The North American Arms Pug-T Mini Revolver Review differs from the main line of NAA revolvers and is squared off at certain points. Perhaps its biggest difference is an extra-large tritium front sight and a rounded one-piece rubber grip.

At this point, this choice may seem rather unusual for a self-defense piece as the caliber is small, but there is much more to these little guns than meets the eye.

North American Arms Pug-T Mini Revolver The Good

These revolvers utilize a proprietary safety notch on the cylinder, allowing the user to safely carry all five rounds loaded in the cylinder without the hammer resting on a rim of a loaded round. As a result, these mini revolvers can be carried safely and discretely in a pocket holster.  Some people have been known to carry one in the watch pocket of their jeans.

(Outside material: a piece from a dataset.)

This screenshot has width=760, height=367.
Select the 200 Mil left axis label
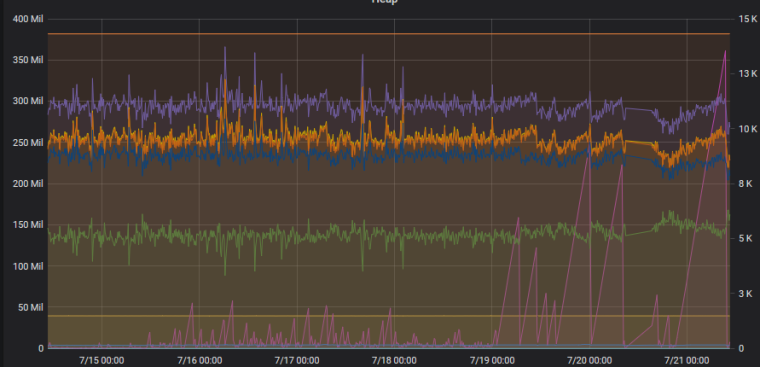(x=27, y=184)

Stainless steel construction makes these little revolvers highly resistant to rust.

That big tritium dot makes all the difference in the world when it comes to aiming at and hitting your target. The rubber grip aids in this manner, too. A version without the tritium is available with a large white front sight dot of a similar size.

Pug by NAA & Spyderco Cricket
Pug by NAA & Spyderco Cricket

A number of companies including DeSantis holsters, manufactures special pocket holsters and belt holsters for these revolvers, some allow for carry of spare cylinders preloaded with ammunition.

In a rare move among firearms manufacturers, North American Arms actively takes the input that they receive from their customers. In essence they produce the guns that people want to see happen. When shooters asked for a swing-out version, NAA unveiled the Sidewinder. Later this year, the company plans to release a top break model.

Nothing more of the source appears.